Though rare, stall-related accidents and incidents still occur in commercial aircraft. To address this concern, the Stall Recovery Guidance experiment is investigating the degree to which candidate guidance algorithms and displays can aid pilots during manual stall recovery. The research leading up to this study focused on the development of three different guidance algorithms based on: energy management, pseudo-control hedging, and model-predictive control (i.e., optimal control). The energy management approach exploits the knowledge of the flight mechanics in a total energy control setup by means of dynamic inversion. The pseudo-control hedging-based algorithm calculates a pitch angle guidance signal by inverting the aircraft pitch rate dynamics when the angle of attack exceeds the stall limit. For the model-predictive control approach, an optimal recovery is computed using a fast convex optimization algorithm, which is capable of running reliably from inside the Ames Vertical Motion Simulator (VMS) frame calculation loop on a 1.25 GHz DEC-Alpha, Real-Time Operating System.

The study also includes the first VMS integration of the Generic Transport Aircraft model, which includes the stall dynamics representative for commercial aircraft, derived from validated subscale wind tunnel data in collaboration with NASA Langley Research Center. To test the guidance algorithms, approximately 40 professional research, commercial, and Federal Aviation Administration (FAA) pilots will fly simulated stall scenarios in the VMS facility through the end of May, 2017.

BACKGROUND: Aerodynamic stall is a dangerous condition that occurs when an aircraft’s speed becomes too slow and the desired smooth airflow across its wings separates, generating insufficient lift force to support the weight of the aircraft. While multiple systems on commercial aircraft exist for preventing stall, stall-related accidents and incidents still occur. Two relatively recent accidents that made headlines in the news were the 2009 Air France Flight 447 accident, and the Colgan Air Flight 3407 accident. Based on a review of loss-of-control accidents, a Commercial Aviation Safety Team (CAST), comprised of both industry and government experts, determined that further addressing the problem required additional research into, among other things, improving flight simulator fidelity, new pilot training requirements, and pilot display algorithms and guidance.

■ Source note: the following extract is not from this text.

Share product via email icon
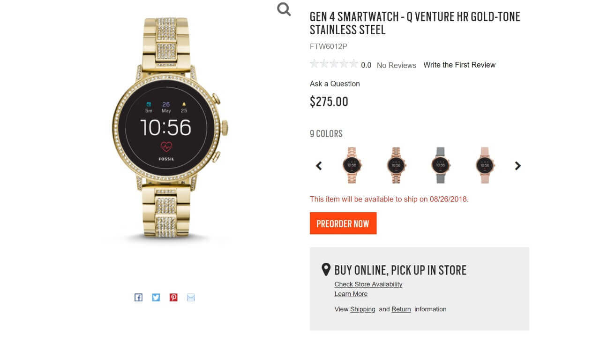The width and height of the screenshot is (600, 338). pyautogui.click(x=191, y=297)
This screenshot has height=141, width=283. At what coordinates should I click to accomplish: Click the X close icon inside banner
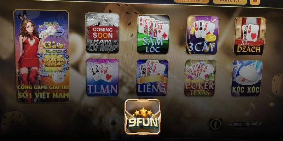66,51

The Technologies for Airplane State Awareness (TASA) sub-project, which is part of the Airspace Technologies Demonstration (ATD) project under the Airspace Operations and Safety Program (AOSP), investigates stall recovery guidance. In particular, the Stall Recovery Guidance Experiment is focused on the algorithm and pilot display guidance aspect of the CAST recommended research. The central idea is that by combining sensor measurements and flight dynamics, an algorithm can compute the specific trajectory that an aircraft should fly to either prevent or recover from a stalled aircraft condition. The results of the computation are displayed for the pilot by means of flight directors presented on the Primary Flight Display. This work supports the FY17 TASA congressional milestone, which includes the evaluation of algorithms and display strategies to aid in the prevention of, and recovery from, approach-to-stall or stall conditions.

NASA PROGRAM FUNDING: Technologies for Airplane State Awareness (TASA), Airspace Technologies Demonstration (ATD) project, Airspace Operations and Safety Program (AOSP), NASA Aeronautics Research Mission Directorate (ARMD)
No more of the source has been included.